Aim of the task> Below is a set of records. Please retype every one exactly.

Dataset entries:
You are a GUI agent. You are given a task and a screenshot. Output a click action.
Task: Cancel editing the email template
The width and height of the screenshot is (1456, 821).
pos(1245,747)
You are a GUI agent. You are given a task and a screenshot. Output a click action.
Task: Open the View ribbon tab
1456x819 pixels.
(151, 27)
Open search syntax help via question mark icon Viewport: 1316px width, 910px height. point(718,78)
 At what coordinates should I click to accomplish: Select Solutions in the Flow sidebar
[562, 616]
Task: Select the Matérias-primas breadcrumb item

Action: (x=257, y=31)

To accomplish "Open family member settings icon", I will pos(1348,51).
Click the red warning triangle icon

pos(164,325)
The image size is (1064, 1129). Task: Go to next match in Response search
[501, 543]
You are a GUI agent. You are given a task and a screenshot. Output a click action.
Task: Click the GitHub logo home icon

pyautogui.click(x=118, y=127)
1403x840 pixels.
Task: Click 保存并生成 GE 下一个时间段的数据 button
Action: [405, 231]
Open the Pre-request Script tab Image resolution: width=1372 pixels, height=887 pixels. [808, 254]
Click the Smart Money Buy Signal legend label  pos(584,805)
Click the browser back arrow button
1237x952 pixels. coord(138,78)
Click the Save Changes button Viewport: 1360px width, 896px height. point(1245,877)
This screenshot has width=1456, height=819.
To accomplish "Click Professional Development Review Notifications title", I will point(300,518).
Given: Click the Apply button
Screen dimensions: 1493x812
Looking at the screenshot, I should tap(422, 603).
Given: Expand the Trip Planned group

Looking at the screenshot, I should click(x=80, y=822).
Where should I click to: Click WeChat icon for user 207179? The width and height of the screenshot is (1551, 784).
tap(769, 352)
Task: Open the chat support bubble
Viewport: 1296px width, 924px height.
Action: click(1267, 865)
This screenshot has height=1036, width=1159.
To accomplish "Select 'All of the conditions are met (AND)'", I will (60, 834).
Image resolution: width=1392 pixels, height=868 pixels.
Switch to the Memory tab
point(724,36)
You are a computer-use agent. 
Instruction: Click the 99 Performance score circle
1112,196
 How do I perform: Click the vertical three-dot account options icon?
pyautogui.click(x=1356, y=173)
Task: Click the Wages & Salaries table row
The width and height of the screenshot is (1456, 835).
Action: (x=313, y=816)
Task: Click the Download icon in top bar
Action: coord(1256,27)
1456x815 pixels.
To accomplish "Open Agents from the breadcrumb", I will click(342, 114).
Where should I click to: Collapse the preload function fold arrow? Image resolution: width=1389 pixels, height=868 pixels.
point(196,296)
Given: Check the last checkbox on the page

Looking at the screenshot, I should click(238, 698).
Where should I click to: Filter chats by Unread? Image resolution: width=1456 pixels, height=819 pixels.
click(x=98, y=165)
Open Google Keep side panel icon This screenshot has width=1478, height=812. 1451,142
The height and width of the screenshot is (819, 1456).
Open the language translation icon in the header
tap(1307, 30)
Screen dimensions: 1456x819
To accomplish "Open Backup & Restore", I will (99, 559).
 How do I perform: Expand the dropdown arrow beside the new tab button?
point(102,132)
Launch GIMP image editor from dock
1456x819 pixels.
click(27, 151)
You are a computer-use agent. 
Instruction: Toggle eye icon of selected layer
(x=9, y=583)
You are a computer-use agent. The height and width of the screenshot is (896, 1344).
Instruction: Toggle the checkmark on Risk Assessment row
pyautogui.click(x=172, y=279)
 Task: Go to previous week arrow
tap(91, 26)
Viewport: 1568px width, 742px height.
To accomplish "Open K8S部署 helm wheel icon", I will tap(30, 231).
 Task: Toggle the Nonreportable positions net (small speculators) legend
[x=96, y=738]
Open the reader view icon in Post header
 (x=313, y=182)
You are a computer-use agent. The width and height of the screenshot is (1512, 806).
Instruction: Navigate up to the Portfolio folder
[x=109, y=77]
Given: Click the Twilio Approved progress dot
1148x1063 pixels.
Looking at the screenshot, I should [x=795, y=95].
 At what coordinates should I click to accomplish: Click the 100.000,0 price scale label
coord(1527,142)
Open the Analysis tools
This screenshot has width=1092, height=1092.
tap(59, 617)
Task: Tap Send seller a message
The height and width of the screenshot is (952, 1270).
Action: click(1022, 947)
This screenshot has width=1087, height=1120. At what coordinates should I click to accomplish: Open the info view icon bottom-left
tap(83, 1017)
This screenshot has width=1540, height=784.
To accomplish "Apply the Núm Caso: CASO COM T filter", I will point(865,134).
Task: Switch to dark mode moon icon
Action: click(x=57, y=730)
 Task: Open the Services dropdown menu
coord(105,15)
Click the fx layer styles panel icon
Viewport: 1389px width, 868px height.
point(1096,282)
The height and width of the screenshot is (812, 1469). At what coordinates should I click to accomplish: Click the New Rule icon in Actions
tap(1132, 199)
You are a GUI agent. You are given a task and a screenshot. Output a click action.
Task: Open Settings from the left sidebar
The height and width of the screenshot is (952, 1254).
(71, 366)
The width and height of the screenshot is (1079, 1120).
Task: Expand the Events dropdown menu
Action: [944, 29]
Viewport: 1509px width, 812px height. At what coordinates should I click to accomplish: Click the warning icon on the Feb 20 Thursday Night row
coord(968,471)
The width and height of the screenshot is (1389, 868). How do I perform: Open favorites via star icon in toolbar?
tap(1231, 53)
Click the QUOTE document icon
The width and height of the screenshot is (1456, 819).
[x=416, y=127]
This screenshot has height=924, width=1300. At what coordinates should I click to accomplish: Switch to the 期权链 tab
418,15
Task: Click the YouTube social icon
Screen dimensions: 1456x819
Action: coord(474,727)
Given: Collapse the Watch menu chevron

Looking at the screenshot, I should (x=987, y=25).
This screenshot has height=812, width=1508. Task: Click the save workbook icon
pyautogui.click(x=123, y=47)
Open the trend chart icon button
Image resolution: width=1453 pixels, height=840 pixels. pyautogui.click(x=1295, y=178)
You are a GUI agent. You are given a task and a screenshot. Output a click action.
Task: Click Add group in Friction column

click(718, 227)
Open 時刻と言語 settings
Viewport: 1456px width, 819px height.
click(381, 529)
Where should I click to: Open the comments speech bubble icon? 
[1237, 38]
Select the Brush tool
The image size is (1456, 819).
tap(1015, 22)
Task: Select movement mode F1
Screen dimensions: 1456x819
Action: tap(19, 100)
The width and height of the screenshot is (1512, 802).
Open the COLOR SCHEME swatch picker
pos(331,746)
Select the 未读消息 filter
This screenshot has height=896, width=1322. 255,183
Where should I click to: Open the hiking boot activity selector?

Answer area>
You are a GUI agent. You are given a task and a screenshot. Output a click action.
Task: Cancel editing the email template
The width and height of the screenshot is (1456, 821).
pos(1245,747)
You are a GUI agent. You are given a task and a screenshot. Output a click action.
Task: Open the View ribbon tab
1456x819 pixels.
(151, 27)
Open search syntax help via question mark icon Viewport: 1316px width, 910px height. point(718,78)
 At what coordinates should I click to accomplish: Select Solutions in the Flow sidebar
[562, 616]
Task: Select the Matérias-primas breadcrumb item

Action: (x=257, y=31)

To accomplish "Open family member settings icon", I will pos(1348,51).
Click the red warning triangle icon

pos(164,325)
The image size is (1064, 1129). Task: Go to next match in Response search
[501, 543]
You are a GUI agent. You are given a task and a screenshot. Output a click action.
Task: Click the GitHub logo home icon

pyautogui.click(x=118, y=127)
1403x840 pixels.
Task: Click 保存并生成 GE 下一个时间段的数据 button
Action: [405, 231]
Open the Pre-request Script tab Image resolution: width=1372 pixels, height=887 pixels. [808, 254]
Click the Smart Money Buy Signal legend label  pos(584,805)
Click the browser back arrow button
1237x952 pixels. coord(138,78)
Click the Save Changes button Viewport: 1360px width, 896px height. point(1245,877)
This screenshot has width=1456, height=819.
To accomplish "Click Professional Development Review Notifications title", I will point(300,518).
Given: Click the Apply button
Screen dimensions: 1493x812
Looking at the screenshot, I should tap(422, 603).
Given: Expand the Trip Planned group

Looking at the screenshot, I should click(x=80, y=822).
Where should I click to: Click WeChat icon for user 207179? The width and height of the screenshot is (1551, 784).
tap(769, 352)
Task: Open the chat support bubble
Viewport: 1296px width, 924px height.
Action: click(1267, 865)
This screenshot has height=1036, width=1159.
To accomplish "Select 'All of the conditions are met (AND)'", I will (60, 834).
Image resolution: width=1392 pixels, height=868 pixels.
Switch to the Memory tab
point(724,36)
You are a computer-use agent. 
Instruction: Click the 99 Performance score circle
1112,196
 How do I perform: Click the vertical three-dot account options icon?
pyautogui.click(x=1356, y=173)
Task: Click the Wages & Salaries table row
The width and height of the screenshot is (1456, 835).
Action: (x=313, y=816)
Task: Click the Download icon in top bar
Action: coord(1256,27)
1456x815 pixels.
To accomplish "Open Agents from the breadcrumb", I will click(342, 114).
Where should I click to: Collapse the preload function fold arrow? Image resolution: width=1389 pixels, height=868 pixels.
point(196,296)
Given: Check the last checkbox on the page

Looking at the screenshot, I should click(238, 698).
Where should I click to: Filter chats by Unread? Image resolution: width=1456 pixels, height=819 pixels.
click(x=98, y=165)
Open Google Keep side panel icon This screenshot has width=1478, height=812. 1451,142
The height and width of the screenshot is (819, 1456).
Open the language translation icon in the header
tap(1307, 30)
Screen dimensions: 1456x819
To accomplish "Open Backup & Restore", I will (99, 559).
 How do I perform: Expand the dropdown arrow beside the new tab button?
point(102,132)
Launch GIMP image editor from dock
1456x819 pixels.
click(27, 151)
You are a computer-use agent. 
Instruction: Toggle eye icon of selected layer
(x=9, y=583)
You are a computer-use agent. The height and width of the screenshot is (896, 1344).
Instruction: Toggle the checkmark on Risk Assessment row
pyautogui.click(x=172, y=279)
 Task: Go to previous week arrow
tap(91, 26)
Viewport: 1568px width, 742px height.
To accomplish "Open K8S部署 helm wheel icon", I will tap(30, 231).
 Task: Toggle the Nonreportable positions net (small speculators) legend
[x=96, y=738]
Open the reader view icon in Post header
 (x=313, y=182)
You are a computer-use agent. The width and height of the screenshot is (1512, 806).
Instruction: Navigate up to the Portfolio folder
[x=109, y=77]
Given: Click the Twilio Approved progress dot
1148x1063 pixels.
Looking at the screenshot, I should [x=795, y=95].
 At what coordinates should I click to accomplish: Click the 100.000,0 price scale label
coord(1527,142)
Open the Analysis tools
This screenshot has width=1092, height=1092.
tap(59, 617)
Task: Tap Send seller a message
The height and width of the screenshot is (952, 1270).
Action: click(1022, 947)
This screenshot has width=1087, height=1120. At what coordinates should I click to accomplish: Open the info view icon bottom-left
tap(83, 1017)
This screenshot has width=1540, height=784.
To accomplish "Apply the Núm Caso: CASO COM T filter", I will point(865,134).
Task: Switch to dark mode moon icon
Action: click(x=57, y=730)
 Task: Open the Services dropdown menu
coord(105,15)
Click the fx layer styles panel icon
Viewport: 1389px width, 868px height.
point(1096,282)
The height and width of the screenshot is (812, 1469). At what coordinates should I click to accomplish: Click the New Rule icon in Actions
tap(1132, 199)
You are a GUI agent. You are given a task and a screenshot. Output a click action.
Task: Open Settings from the left sidebar
The height and width of the screenshot is (952, 1254).
(71, 366)
The width and height of the screenshot is (1079, 1120).
Task: Expand the Events dropdown menu
Action: [944, 29]
Viewport: 1509px width, 812px height. At what coordinates should I click to accomplish: Click the warning icon on the Feb 20 Thursday Night row
coord(968,471)
The width and height of the screenshot is (1389, 868). How do I perform: Open favorites via star icon in toolbar?
tap(1231, 53)
Click the QUOTE document icon
The width and height of the screenshot is (1456, 819).
[x=416, y=127]
This screenshot has height=924, width=1300. At what coordinates should I click to accomplish: Switch to the 期权链 tab
418,15
Task: Click the YouTube social icon
Screen dimensions: 1456x819
Action: coord(474,727)
Given: Collapse the Watch menu chevron

Looking at the screenshot, I should (x=987, y=25).
This screenshot has height=812, width=1508. Task: Click the save workbook icon
pyautogui.click(x=123, y=47)
Open the trend chart icon button
Image resolution: width=1453 pixels, height=840 pixels. pyautogui.click(x=1295, y=178)
You are a GUI agent. You are given a task and a screenshot. Output a click action.
Task: Click Add group in Friction column

click(718, 227)
Open 時刻と言語 settings
Viewport: 1456px width, 819px height.
click(381, 529)
Where should I click to: Open the comments speech bubble icon? 
[1237, 38]
Select the Brush tool
The image size is (1456, 819).
tap(1015, 22)
Task: Select movement mode F1
Screen dimensions: 1456x819
Action: tap(19, 100)
The width and height of the screenshot is (1512, 802).
Open the COLOR SCHEME swatch picker
pos(331,746)
Select the 未读消息 filter
This screenshot has height=896, width=1322. 255,183
Where should I click to: Open the hiking boot activity selector?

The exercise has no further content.